* Text provided
------------------------------

The architectural solution sought therefore called upon typical elements of Rationalism, trying to complete that project in a homogeneous and well recognizable way. The task of putting together the new façade of the station to the west was entrusted to a few but clear elements: the supporting structure of the new terrace includes a new volume in the central portion and continues, to the left and right, with two wings supported by a sequence of partitions in reinforced concrete. Above, the form is just as simple and geometric in the new roof structure, placed in the middle of the wing, recapturing the harsh and essential lines of that eastern original terrace.
After a few years, a similar occasion came up for the same wing, when the construction of a new building at the head of the wharf was requested to substitute a technical volume that had been built probably in the ‘50s and where in 1933 there had been a terminal pavilion for boarding. Made completely in glass and iron, with a wide cantilever brise soleil roof, the new volume reproduces the layout from the blueprint of the building at the foot of the wharf from the ‘30s, made up a white and gray structural geometric system of vertical frames and horizontal trellises, filled by transparent and colored glass.

------------------------------

* Given data

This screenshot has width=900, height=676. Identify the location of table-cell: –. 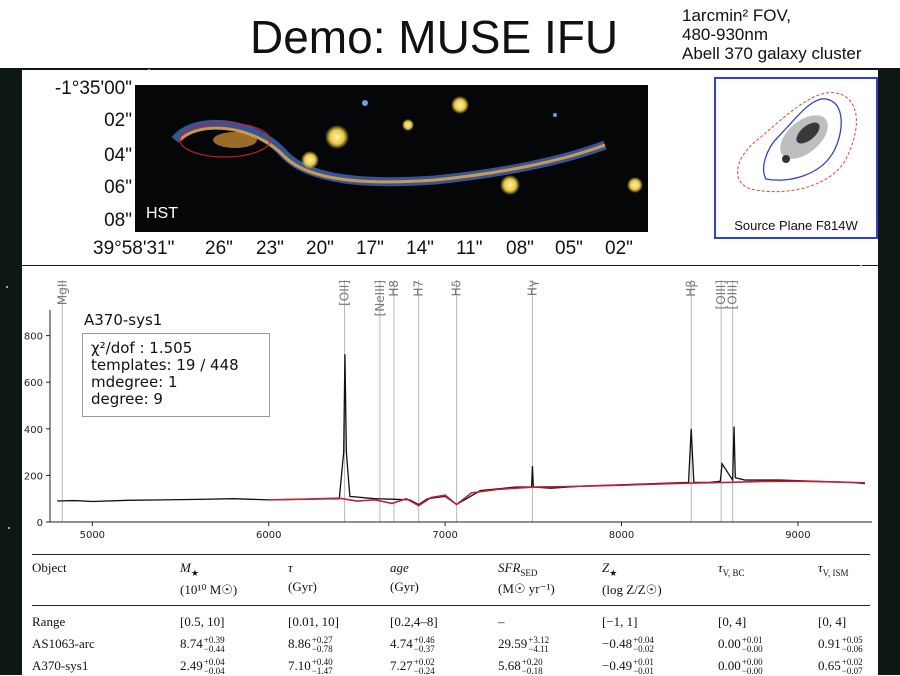
(502, 622).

------------------------------

* Goal of the exercise
Can you pick up the passage on the station's new western façade and wharf building from its last sentence and carry it forward?

* Task answer
The theme of the frame was over the course of the designing a constant reference point, both in the structural elements in reinforced concrete or steel, as well as in elements that make up essential parts of the building like the windows and doors, roofs of the canopies and the illuminated ceilings.
Polychromatic frames have been introduced also on wide glass windows to reduce the light of the interiors. In other areas vast colorful frames dramatically enliven the tones of colors.
As for color, the task was to visually balance everything, inside and out. On the interior, the prevalent colors were whites, blue ‘squares’, yellow and orange, spread like giant murals on the walls of the rooms, inspired by the thought and artistic practices of the Twentieth century and in particular by a short text by Le Corbusier, Polychromie Architecturale. Le Corbusier probably visited the Andrea Doria station in 1933 along with the participants of the CIAM conference (Congrès Internationaux d’ Architecture Moderne).
Client Autorità Portuale and Stazioni Marittime S.p.a
Location Port of Genoa
Typology Extension and restoration
With Carla Coccia
Collaborators Giulia Parodi, Alessandro Iozzia Maddalieno, Paolo Ferrari, Chantal Cattaneo Della Volta, Andrea Gastaldi, Giulio Pons, Ludovico Milesi, Boglarka Szentirmai, Enrica Campomenosi, Enrico Spicuglia, Adriano Venturini, Lukáš Peták
Consultant Carlo Devoto, Valter Scelsi
Structures Aldo Signorelli, Elio Montaldo, Daniele Canale, Claudia Bilello (collaborator)
Installations Alfredo Gandini, Philippe Manca, Paolo Accame, Roberto Iori, OR + Roberto Orvieto
Management of works Autorità Portuale Genova, Edoardo Praino, Enrica Torre, Stazioni Marittime S.p.a, Alberto Capurro, Fabio Marangoni (collaborator)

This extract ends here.